> **Text provided**
◇ ◇ ◇
# How To Kill Bees?



## Slev (Nov 29, 2003)

Thought I'd ask here since you all may be better able to answer,..

So, I've got these wood bees going nuts around my chicken coop, and we have to walk out there every day to collect eggs. They are getting kinda bad now, what's the best way to get rid of them?


----------



## Spinner (Jul 19, 2003)

If you hang some zip lock baggies about 1/2 or 3/4 full of water it will keep them away. I don't know why it works, but it does.


----------



## Slev (Nov 29, 2003)

Yes, I just found that out last year, crazy..! I was told it works for flies because they think it's a hornets nest. But it isn't like these little guys are trying to produce honey, so I really just want them dead. I understand they can really ruin a good old barn. I also don't want to hang a 100 ziplock bags all over my farm property...!

I wanted to spray them with gas, but with the price of fuel these days.... My other option, since it's in my chicken coop, was to keep tossing my chickens into the air, until they catch all of the bees with their little beaks. But to get the chickens "in the mood" I was thinking I'd need some little chicken ninja outfits. (The probelm is, you can never find a chicken ninja outfit seamstress when you need one, ...not even in the Yellow Pages)


----------



## sellis (Apr 7, 2006)

slev go to www.beesource forum.com they have some beekeepers there that will remove them instead of killing them as bees are dying left and right ..scott


----------



## OkieDavid (Jan 15, 2007)

If I understand you correctly, what you are talking about are the solitary bees that resemble bumble bees? White faced ones are males and don't have stingers.....cool trick to impress friends and neighbors. As kids we would catch them and tie sewing thread to their abdomen and paraded them around the house as pets. Now that I'm a semi-adult and see the damage they create in the barn, we just turned the kids loose with badminton rackets...........


----------



## okiemom (May 12, 2002)

painting the barn wood should work they like raw wood to drill into. I know those bees drive me nuts too, but they are not dangerous and it takes a long time to do much damage. Good news is that besides getting right up into your face they won't sting so they are really safe.


----------



## Gailann Schrader (May 10, 2002)

from Purdue Extension:

http://extension.entm.purdue.edu/publications/E-252.pdf

basically? smoosh each one or kill by spraying.

make sure the hole's egg is dead.

Putty or dowel it shut.

Paint it over.
◇ ◇ ◇
> **Stored rows**
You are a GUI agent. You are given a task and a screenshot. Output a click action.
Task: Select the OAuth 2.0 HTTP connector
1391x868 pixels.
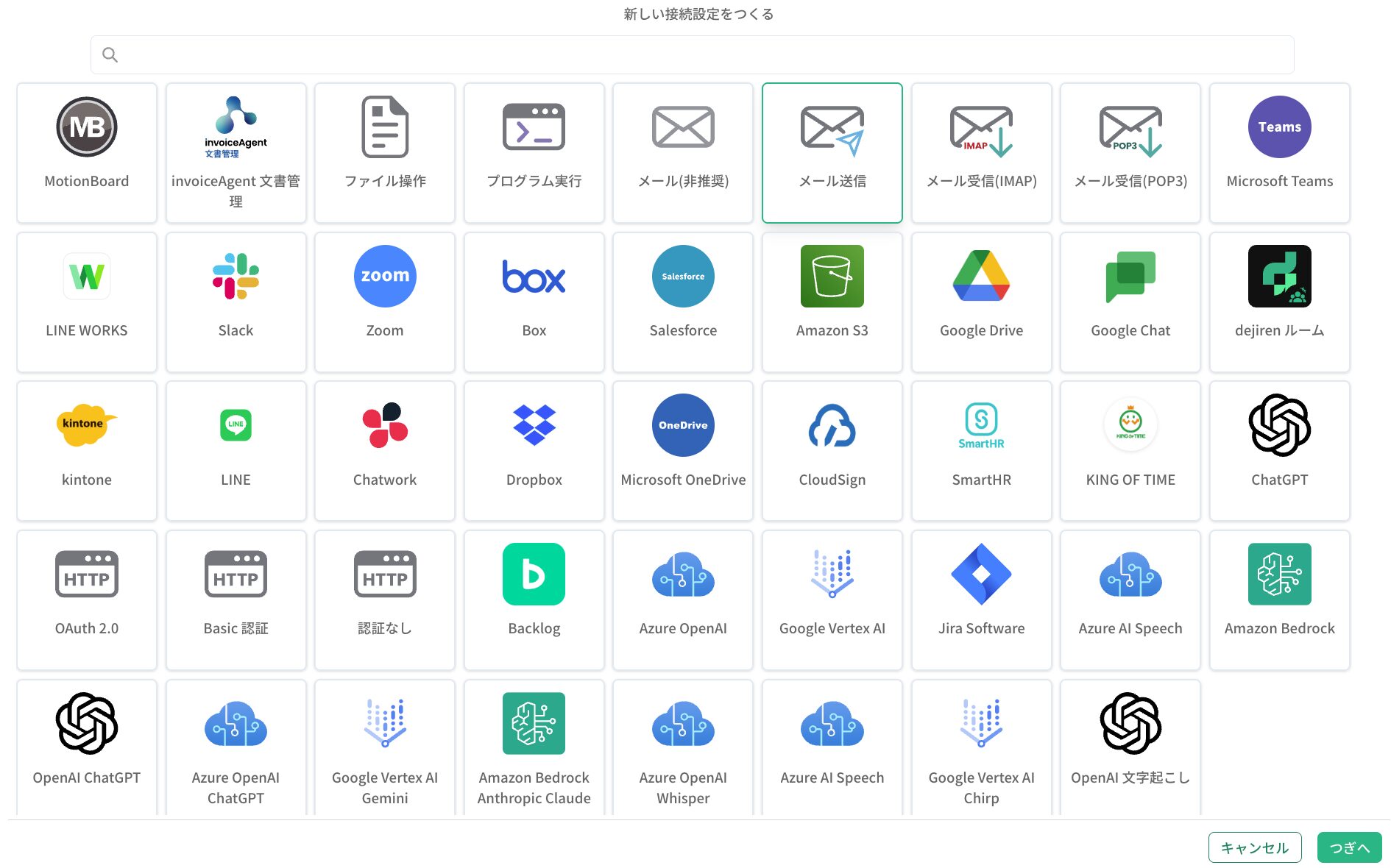click(87, 600)
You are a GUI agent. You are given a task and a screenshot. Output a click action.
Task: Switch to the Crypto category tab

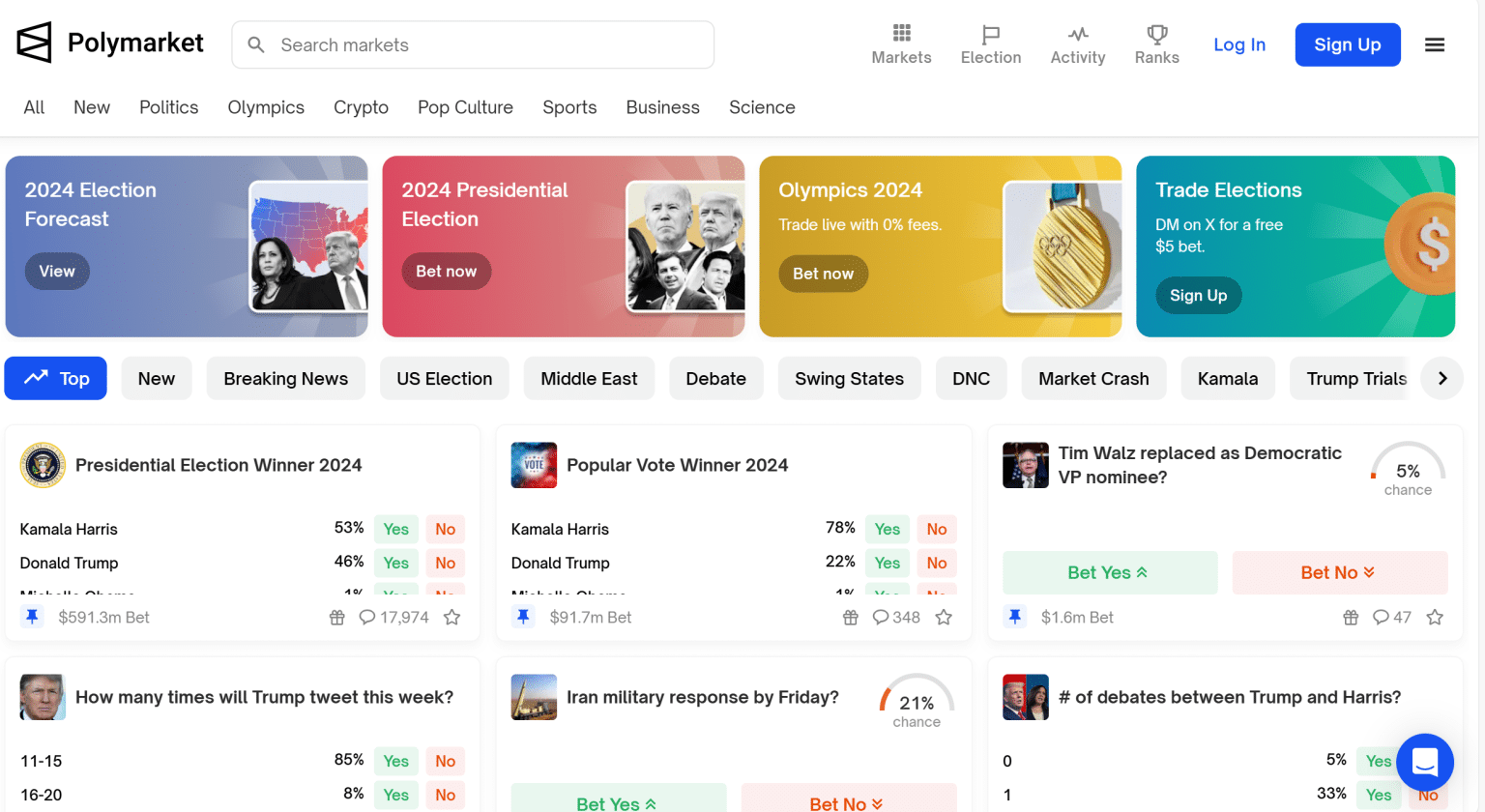point(361,107)
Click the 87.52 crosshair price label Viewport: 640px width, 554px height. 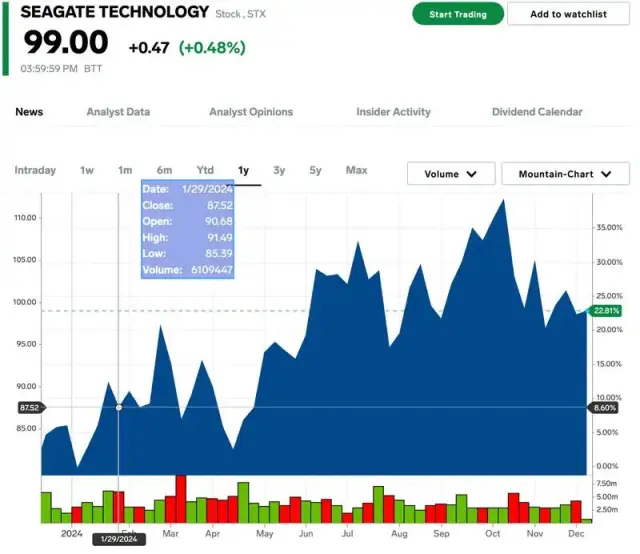pyautogui.click(x=30, y=408)
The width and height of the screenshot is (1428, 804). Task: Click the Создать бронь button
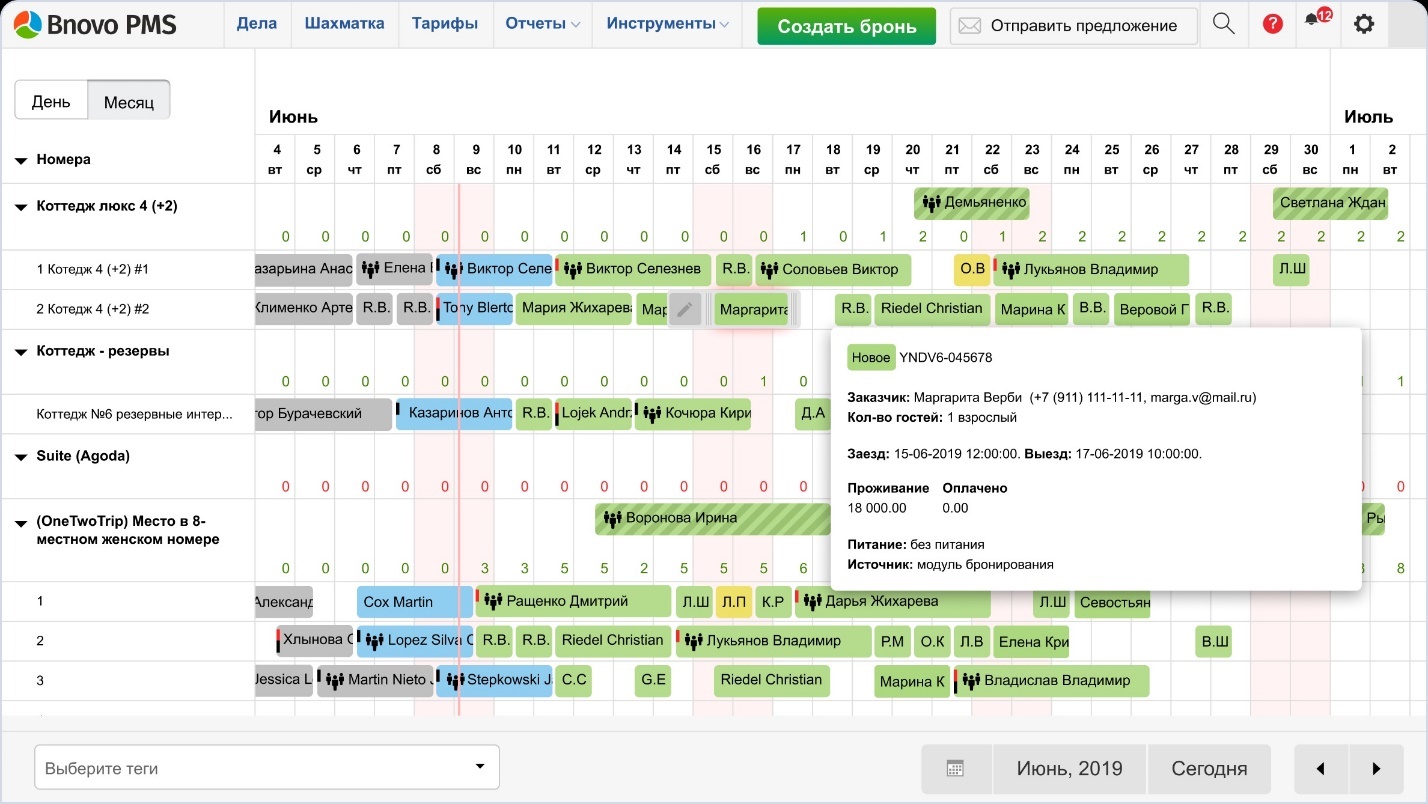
◇ ◇ ◇
> **What to work on**
A - In the forum thread about wood bees, write out everything from "## Gailann Schrader" down to "egg is dead.", word for word.
B - Extend the forum thread about wood bees past its last post.
None of the data is needed for this work.

> **Responses per task**
A -
## Gailann Schrader (May 10, 2002)

from Purdue Extension:

http://extension.entm.purdue.edu/publications/E-252.pdf

basically? smoosh each one or kill by spraying.

make sure the hole's egg is dead.

B -
----------



## hiswife (May 30, 2008)

I have these bees ... how do I know if they are causing my old barn damage?
is it best just to leave them?
I never see any around my plants.
I'm not into killing something unless they are a danger to me or my property.
but they do make me nervous sometimes!


----------



## Home Harvest (Oct 10, 2006)

If you are talking about carpenter bees, then I can admit to personal experience with an old badmitten racket. It's a fun diversion, fair exercise, and may even tune up your game for the Sunday Picnic. 

Biggest trouble is they seem to learn. They become experts at staying just out of reach. I've resorted to arms proliferation. Go from a plain racket, to a racket taped to a broom stick, and finally taped to a pool skimmer. Don't us the pool skimmer at first or they learn too fast.


----------



## bigmudder77 (Jun 9, 2008)

i have alot of these also i taped fly traps up by there holes and most of they got stuck on it but they ripped there wings off and were crawing on the ground


----------



## GBov (May 4, 2008)

Wow people, way to get het up by a useful insect (ducks the badminton racket) but round here people buy houses for them, that way they can pollinate the lovely flowers and fruit that we all want and dont do any damage to house or barn. You can make them quite easily, just tie bundles of bamboo together and hang horizontialy somewhere sheltered. Make sure the bundles are firmly fixed and the bees should use them rather than your barn or chicken house.

Dont get me wrong, I am not a bunny hugger by any means - they taste too good for that lol - but with the pressure all bees are in its up to us to help em out, not whack em to death.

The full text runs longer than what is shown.